See roughly marked up version. Green is the supply trunk along the outside wall. Blue are supply feeds to basement. Red to main floor. The return runs up beside the staircase to the main floor.
Yes it will block some of the basement windows. Since it is set back a bit, you will still get light. You can also turn the trunk on edge and run it along the wall bellow the window and it won't block anything.
For the 2nd floor, that is what I meant. I would do all in flex. Simplest for complicated runs, just oversize a bit and keep the ducts out of attic space.
Missed the attic office. That wall mount there as well. No point in trying to tie it into the rest of the house plus the heat load there will be very different as it is exposed on the bottom. You can put the living east and attic office on a 2 zone multi split.
By wall mount, I mean standard ductless unit. Ceiling cassette and floor mount are also possible. I would say floor mount is the easiest to maintain but because it is not common, HVAC tech won't know how. Ceiling cassette is the hardest as there are a lot of moving bits in a very tight space.
Thank you, Akos. This markup is helpful. Is it acceptable to have a single return for the entire ground floor? I thought I had to have a duct returning to the handler from each room where there is a supply...? What about the return for attic level: would that run next to the supply ducts going to each attic level bedroom ? Assuming attic space is inside thermal envelope, is it okay to have ductwork there?
Around me a central return is pretty much universal. Usually in a hallway so it can service the entire floor.
For any rooms with doors you need a return air path. This can be either dedicated ducting, jumper ducts to hallway or door undercuts. Typical here is door undercuts, if you want better for sound isolation say in the main bedroom, you can do jumper ducts. I see very little benefit to dedicated return ducting.
For the attic rooms, since the ducted unit is already in the hallway, you can have a short return duct with a filter grill right on the ceiling behind the unit. For the rooms, same idea, either door undercuts or jumper ducts. If your attic is conditioned (that is a LOT of spray foam for that in cold climate), you can run ducting through there. You can also put the air handler into the attic space if you don't want it to take up ceiling height, make sure you think about future serviceability and ease of filter replacement.

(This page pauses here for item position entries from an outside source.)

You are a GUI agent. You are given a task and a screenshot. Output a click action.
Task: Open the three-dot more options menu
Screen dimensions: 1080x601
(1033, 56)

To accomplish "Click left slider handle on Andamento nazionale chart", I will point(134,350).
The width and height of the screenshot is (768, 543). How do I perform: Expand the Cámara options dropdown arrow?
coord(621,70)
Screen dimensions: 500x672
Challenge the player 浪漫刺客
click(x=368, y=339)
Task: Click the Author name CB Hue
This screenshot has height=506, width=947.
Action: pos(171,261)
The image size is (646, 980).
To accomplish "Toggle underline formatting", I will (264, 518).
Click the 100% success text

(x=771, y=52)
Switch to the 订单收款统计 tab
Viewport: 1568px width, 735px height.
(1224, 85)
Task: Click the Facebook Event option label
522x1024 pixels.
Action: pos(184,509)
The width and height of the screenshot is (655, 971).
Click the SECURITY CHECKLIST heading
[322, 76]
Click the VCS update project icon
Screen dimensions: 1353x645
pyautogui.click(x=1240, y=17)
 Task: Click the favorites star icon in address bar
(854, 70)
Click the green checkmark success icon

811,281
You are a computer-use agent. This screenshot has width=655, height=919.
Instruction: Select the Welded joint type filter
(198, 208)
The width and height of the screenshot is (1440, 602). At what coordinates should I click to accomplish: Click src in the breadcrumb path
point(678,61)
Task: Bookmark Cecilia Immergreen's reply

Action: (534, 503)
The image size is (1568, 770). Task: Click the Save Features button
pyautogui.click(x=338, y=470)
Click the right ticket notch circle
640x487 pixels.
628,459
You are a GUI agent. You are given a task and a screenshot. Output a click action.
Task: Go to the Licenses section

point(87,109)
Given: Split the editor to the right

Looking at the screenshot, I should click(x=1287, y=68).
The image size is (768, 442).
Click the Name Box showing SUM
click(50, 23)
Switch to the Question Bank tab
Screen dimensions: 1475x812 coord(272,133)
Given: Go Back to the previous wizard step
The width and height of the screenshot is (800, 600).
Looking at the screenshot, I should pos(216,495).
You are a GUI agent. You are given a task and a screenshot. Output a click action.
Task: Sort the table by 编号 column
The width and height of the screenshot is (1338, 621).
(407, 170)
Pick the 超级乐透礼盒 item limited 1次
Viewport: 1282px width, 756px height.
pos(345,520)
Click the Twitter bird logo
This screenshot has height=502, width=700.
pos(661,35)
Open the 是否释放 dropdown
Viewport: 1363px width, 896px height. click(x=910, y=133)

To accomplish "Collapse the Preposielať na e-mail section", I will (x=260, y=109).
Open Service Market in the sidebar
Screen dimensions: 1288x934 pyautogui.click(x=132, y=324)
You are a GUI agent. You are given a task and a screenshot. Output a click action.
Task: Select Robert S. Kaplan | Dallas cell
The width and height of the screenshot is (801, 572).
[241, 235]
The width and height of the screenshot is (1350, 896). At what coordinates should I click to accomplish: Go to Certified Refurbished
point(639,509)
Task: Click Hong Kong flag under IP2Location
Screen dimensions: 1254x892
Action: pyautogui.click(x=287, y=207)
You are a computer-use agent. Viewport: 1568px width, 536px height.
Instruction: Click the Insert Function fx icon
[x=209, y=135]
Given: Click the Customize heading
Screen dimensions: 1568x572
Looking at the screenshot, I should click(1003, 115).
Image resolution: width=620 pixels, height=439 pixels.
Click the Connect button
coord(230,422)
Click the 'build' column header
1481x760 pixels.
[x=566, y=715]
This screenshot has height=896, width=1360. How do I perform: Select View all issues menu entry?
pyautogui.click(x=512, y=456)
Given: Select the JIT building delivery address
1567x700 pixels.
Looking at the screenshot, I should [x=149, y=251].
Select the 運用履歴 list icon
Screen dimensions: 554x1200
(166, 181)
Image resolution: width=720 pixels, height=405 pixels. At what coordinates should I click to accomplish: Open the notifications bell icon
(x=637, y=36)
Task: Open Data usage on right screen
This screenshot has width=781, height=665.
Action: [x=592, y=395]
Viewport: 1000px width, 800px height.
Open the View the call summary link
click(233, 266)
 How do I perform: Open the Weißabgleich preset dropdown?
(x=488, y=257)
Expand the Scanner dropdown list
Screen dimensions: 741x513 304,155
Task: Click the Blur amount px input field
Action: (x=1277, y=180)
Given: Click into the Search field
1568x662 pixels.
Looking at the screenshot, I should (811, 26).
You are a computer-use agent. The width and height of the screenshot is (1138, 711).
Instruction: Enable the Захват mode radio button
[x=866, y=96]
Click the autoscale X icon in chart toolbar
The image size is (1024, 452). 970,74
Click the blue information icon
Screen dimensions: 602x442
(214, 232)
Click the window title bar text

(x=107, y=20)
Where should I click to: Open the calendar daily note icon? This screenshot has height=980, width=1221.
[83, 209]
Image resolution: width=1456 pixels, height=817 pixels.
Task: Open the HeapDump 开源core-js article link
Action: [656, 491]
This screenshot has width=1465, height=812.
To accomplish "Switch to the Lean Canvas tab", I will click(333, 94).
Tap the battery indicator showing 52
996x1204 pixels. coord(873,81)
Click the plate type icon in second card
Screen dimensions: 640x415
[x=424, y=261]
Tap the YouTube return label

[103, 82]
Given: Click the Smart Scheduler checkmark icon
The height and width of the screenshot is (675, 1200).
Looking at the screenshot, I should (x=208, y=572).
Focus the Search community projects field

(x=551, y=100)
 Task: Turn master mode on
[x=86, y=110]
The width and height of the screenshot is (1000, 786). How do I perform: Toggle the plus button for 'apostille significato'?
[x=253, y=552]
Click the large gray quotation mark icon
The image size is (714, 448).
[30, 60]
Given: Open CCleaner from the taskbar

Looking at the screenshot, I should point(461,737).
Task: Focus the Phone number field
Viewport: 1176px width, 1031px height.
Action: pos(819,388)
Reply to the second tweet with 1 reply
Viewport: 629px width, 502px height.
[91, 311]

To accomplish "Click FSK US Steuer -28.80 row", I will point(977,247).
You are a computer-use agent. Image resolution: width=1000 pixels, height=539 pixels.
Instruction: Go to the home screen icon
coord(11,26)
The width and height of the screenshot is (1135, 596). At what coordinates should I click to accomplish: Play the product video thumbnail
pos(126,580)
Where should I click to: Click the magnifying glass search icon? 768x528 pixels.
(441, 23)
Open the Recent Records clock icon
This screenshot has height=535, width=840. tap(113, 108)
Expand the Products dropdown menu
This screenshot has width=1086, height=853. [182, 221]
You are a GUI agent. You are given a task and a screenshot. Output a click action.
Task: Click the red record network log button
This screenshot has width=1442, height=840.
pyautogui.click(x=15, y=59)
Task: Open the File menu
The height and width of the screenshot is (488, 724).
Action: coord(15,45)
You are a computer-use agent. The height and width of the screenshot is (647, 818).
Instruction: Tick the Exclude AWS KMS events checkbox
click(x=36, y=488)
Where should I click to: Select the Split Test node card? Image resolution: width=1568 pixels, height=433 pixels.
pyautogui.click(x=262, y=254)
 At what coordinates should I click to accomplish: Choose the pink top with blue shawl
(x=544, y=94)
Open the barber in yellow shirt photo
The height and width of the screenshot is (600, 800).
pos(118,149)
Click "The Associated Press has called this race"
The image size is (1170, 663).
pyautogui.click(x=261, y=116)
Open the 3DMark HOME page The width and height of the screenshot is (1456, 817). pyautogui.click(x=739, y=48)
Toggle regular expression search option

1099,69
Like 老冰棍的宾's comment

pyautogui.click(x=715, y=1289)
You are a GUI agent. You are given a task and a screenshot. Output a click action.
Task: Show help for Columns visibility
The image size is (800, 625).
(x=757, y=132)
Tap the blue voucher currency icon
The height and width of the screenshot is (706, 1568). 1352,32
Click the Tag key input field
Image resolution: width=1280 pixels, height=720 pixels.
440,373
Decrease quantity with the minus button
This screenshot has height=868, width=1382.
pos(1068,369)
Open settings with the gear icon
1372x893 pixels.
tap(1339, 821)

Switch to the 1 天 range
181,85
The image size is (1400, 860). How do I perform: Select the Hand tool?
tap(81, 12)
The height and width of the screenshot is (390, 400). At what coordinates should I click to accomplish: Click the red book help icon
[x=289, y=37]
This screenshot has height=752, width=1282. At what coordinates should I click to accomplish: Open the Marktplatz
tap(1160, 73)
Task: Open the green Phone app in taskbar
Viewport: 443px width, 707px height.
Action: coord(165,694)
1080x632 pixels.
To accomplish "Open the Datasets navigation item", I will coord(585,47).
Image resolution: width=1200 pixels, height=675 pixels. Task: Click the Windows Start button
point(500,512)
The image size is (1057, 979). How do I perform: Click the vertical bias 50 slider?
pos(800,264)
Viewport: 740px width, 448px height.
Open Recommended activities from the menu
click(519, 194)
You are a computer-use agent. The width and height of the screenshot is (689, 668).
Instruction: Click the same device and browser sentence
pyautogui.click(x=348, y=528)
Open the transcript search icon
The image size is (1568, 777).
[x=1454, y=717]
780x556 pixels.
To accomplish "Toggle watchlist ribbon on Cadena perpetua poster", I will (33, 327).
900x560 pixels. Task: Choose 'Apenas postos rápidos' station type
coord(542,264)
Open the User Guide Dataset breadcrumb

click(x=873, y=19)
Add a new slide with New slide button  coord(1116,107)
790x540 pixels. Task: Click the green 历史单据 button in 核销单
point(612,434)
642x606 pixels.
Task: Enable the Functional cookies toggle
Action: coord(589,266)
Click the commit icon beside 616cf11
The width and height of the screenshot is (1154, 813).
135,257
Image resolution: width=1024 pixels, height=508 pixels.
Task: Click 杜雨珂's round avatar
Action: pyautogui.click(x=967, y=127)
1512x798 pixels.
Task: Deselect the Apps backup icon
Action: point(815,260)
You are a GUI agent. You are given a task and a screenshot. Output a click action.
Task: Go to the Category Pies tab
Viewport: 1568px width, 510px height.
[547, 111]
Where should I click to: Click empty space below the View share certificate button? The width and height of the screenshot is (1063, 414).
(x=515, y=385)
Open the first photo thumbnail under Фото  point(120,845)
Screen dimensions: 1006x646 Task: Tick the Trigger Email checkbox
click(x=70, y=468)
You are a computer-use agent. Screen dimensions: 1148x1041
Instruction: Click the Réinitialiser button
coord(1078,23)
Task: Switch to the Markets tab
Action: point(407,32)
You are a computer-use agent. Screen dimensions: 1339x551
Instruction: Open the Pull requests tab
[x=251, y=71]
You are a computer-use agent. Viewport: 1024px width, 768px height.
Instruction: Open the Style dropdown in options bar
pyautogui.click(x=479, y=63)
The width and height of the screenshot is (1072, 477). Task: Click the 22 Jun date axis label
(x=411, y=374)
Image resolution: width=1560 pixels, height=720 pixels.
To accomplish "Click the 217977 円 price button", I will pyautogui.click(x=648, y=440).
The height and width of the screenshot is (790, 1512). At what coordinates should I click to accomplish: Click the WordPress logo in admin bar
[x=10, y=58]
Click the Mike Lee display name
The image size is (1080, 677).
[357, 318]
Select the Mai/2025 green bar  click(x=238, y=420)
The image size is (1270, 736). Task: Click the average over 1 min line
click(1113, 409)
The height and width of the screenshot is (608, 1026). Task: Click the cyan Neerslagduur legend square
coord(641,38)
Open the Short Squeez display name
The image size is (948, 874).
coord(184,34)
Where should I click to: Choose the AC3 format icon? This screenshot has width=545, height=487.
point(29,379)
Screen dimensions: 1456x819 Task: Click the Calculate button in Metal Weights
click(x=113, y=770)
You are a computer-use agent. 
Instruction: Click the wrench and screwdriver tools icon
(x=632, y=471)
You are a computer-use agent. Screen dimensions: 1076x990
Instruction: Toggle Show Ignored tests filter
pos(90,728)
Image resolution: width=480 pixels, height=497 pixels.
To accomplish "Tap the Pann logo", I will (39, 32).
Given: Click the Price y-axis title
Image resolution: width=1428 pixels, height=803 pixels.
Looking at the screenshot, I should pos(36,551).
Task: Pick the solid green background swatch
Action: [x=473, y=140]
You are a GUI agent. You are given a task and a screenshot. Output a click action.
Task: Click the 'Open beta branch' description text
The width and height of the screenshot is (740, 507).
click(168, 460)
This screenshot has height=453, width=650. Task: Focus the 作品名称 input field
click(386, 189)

This is a vertical mount unit, but you can take the exact same setup and mount it on the ceiling:
https://terrylove.com/forums/index.php?threads/ducted-mini-split.84418/
I agree with Akos with the walls and ceiling open find /make the space for the duct work.
The other thing that has not been said is you have a big problem with the exterior wall. The fact is the old timers did a piss poor job of flashing the windows and door. Lots of water has been getting in forever but it did not matter because there was more than enough heat in the wall to evaporate the water and plenty of air movement to carrier it away long before anything could get moldy and rot. If you are going to have modern insulation and air barriers you simply must have modern water barriers and flashing. My guess is if you look closely, you will find water stains around most of the windows and doors.
Walta
Thank you, Walta. One of the reasons we gutted is so it would be easier to install new flanged windows, doors, hvac, and to upgrade our elec scv from 125 to 400 amp. We bought new windows and doors for every opening but have not installed them yet; they are in cellophane wrap propped next to each opening where are supposed to go. We want to get the windows installed as "outies" because we bought 2.5 inch thick rigid rockwool for continuous wall insulation. But contractors in our rural area are mostly unfamiliar with building a "box" in the rough opening so the window can get installed proud of the existing sheathing. This is why windows have not been installed yet. We are praying to find a contractor this year to do the work.